Lake homeowner Walt Reaster, who has appeared many times before the Authority concerning different issues he has had about the lake, discussed the lake’s management.
At the Tuesday meeting, he questioned the lake manager’s name and his responsibilities.
“No one can ever get in touch with him or anyone and there is no written definition of what he is suppose to be doing,” said Reaster.
He complained of people trashing areas around the lake with litter.
“Someone needs to put up ‘no litter’ signs so the sheriff can make arrests,” said Reaster. “The manager needs to be at these meetings and needs to put up these ’no litter’ signs.”
Watershed Authority secretary Kim Carter said anyone could call city hall and the message would be relayed to manager David Rush.
Reaster also questioned how could the Homeowners’ group contact someone when something needs to be done instead of having to come to the Watershed Authority Board meetings each month.

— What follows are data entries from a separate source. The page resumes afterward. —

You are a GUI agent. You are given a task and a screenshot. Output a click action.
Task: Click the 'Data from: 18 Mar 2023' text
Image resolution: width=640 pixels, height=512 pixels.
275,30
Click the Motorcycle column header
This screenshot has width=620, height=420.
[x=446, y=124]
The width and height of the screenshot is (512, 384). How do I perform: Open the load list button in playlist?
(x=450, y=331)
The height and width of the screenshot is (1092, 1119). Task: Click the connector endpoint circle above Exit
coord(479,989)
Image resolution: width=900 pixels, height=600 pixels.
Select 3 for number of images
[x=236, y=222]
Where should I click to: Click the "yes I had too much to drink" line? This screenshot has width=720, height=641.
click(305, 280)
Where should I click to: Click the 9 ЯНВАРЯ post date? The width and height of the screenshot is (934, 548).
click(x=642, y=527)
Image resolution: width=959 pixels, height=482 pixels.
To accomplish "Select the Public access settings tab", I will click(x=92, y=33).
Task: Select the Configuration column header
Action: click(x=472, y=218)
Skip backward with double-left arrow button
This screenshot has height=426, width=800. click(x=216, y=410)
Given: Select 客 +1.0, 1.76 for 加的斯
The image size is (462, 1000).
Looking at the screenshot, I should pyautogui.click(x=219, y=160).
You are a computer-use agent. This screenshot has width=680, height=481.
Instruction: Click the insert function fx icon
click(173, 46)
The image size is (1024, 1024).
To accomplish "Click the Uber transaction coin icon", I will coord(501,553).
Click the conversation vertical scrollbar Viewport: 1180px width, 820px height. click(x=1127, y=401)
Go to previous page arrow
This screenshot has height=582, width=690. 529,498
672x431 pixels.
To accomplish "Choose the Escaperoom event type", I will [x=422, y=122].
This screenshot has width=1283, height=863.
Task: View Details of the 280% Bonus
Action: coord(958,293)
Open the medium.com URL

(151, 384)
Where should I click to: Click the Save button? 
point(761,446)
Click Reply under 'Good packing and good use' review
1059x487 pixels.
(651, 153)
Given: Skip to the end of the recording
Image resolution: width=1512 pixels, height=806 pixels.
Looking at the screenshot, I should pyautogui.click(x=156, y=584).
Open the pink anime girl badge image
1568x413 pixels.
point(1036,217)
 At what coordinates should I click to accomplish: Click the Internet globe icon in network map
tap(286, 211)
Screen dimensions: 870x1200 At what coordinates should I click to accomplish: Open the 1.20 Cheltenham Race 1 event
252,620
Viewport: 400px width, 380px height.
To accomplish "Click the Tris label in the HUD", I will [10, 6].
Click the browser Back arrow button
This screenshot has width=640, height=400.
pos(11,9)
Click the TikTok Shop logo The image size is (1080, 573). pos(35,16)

He mentioned that boats are running 65 mph in the no wake zone as well, an illegal activity he has long complained about.
“We need rules in place so they can be enforced,” he said. “There is a retired attorney who lives on the lake who will be glad to assist.”
Murphy spoke concerning the April 12 action of the County Legislative Body when a resolution was passed to limit future growth revenue tax to $50,000 annually through April 2031 for the 1,000 acre lake.
“You can see what can happen when you don’t have cooperation,” said Murphy. “We’ve got a $28 million asset out there and why don’t we want to pay it off?’
Some $11,053,900 is currently owed on the lake.
Murphy said there is no communication between Watershed board and county commissioners.
“The lake is not going to get paid off in the next ten years,” he said. “There needs to be more sharing of information between the Legislative Body and this board.”
He concluded there needs to be a plan for the county to get out of the lake business.
“We don’t know how to operate a lake,” he said. “If it don’t get paid off, the town of Huntingdon will have to pay it off.”